I want to use temporal workers as runners for my multi-tenant platform

I have a multi-tenant system, where each tenant will have multiple runners, I need to run some tasks on the runners. I am using temporal for this purpose, I am creating a task queue for every tenant.

But how do I authenticate the worker with temporal server, can I first expose the server publicly and let workers connect directly using some kind of authentication, this authentication has to be specific for a tenant. One key-pair for every runner. Where key can be revoked.

How many tenants do you expect to have?
Temporal provides pluggable Authorizer and ClaimMapper components with defaults based on JWT.
See more info in this post. With this you could set up specific rules based on user roles and namespaces you provide to your tenants.

Thanks for the reply, I am expecting to have around 50 tenants max, I went through this post, if I am going to use this Authorizer and ClaimMapper,

  1. Will I have to build my own docker image with the custom components
  2. How will internal services access the temporal server, like my own workers, can they be exempted from the authentication and authorization logic
  3. Can I rewrite this Authorizer and ClaimMapper to use other mechanisms instead of JWT
  4. Is there an upper limit to the number of workers, is there any overhead in using multiple namespaces

(1) You mean if you define custom Authorizer and ClaimMapper? If so then yes, you would need to.

(2) ClaimsMapper can translate caller identity (from TLS and/or Auth Token).

(3) Yes, tls, see here.

(4) For namespaces, Temporal server does not enforce a max but total number will depend on your cluster capacity.
For workers, you typically want to start with single worker process and saturate it. See worker tuning guide.

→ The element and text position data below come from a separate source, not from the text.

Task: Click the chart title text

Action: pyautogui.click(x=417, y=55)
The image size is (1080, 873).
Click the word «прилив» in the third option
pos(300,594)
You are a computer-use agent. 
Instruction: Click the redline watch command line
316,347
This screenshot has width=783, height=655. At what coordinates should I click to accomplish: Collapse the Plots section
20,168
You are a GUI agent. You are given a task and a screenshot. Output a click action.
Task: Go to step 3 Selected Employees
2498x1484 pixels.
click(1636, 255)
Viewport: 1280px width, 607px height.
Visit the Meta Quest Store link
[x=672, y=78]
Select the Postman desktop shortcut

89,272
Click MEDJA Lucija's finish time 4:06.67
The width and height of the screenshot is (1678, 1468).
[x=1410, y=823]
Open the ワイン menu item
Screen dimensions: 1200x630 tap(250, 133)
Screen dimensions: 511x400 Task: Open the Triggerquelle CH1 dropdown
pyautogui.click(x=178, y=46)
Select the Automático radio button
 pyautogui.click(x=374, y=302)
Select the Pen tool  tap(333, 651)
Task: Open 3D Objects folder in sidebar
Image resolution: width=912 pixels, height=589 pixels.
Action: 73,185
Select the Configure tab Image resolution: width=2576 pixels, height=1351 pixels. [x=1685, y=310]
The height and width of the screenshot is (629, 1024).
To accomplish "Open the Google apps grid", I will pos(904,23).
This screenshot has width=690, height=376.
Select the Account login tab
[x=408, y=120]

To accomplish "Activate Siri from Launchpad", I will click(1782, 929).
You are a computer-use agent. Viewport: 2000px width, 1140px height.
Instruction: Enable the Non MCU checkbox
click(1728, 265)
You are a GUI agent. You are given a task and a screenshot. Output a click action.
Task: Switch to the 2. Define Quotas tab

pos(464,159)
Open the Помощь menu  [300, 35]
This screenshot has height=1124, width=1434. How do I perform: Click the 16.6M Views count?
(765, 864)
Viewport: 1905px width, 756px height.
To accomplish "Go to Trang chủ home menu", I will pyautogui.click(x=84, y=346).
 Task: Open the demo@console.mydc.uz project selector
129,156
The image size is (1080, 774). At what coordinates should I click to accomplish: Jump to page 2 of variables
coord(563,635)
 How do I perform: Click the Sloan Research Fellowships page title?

There is a couple of key metrics that you can utilize in order to know if you need to increase your worker capacity:

a) Sync match rate (server metrics)
Useful Prometheus query:
sum(rate(poll_success_sync{}[1m])) / sum(rate(poll_success{}[1m]))

poll_success_sync measure only async matched tasks.
poll_success measures how many total tasks are delivered.
Ideally you want sync match rate to be above 99%. If it’s too low it can mean that your workers are unable to keep up and you should consider increasing your worker capacity.

b) task_schedule_to_start_latency (Server metric) , temporal_workflow_task_schedule_to_start_latency (SDK metric)

Measures latency between when a task is scheduled and delivered. If this latency is high its a strong indication to increase your worker capacity (add more workers).

c) asyncmatch_latency

Measures async matched tasks from when this task is created to when it’s delivered, including the time the task is sitting in the task queue. Large latencies can indicate that your workers are unable to pick up tasks fast enough and can be an indication to increase worker capacity.

Thank you @tihomir, for the quick reply. It really helped.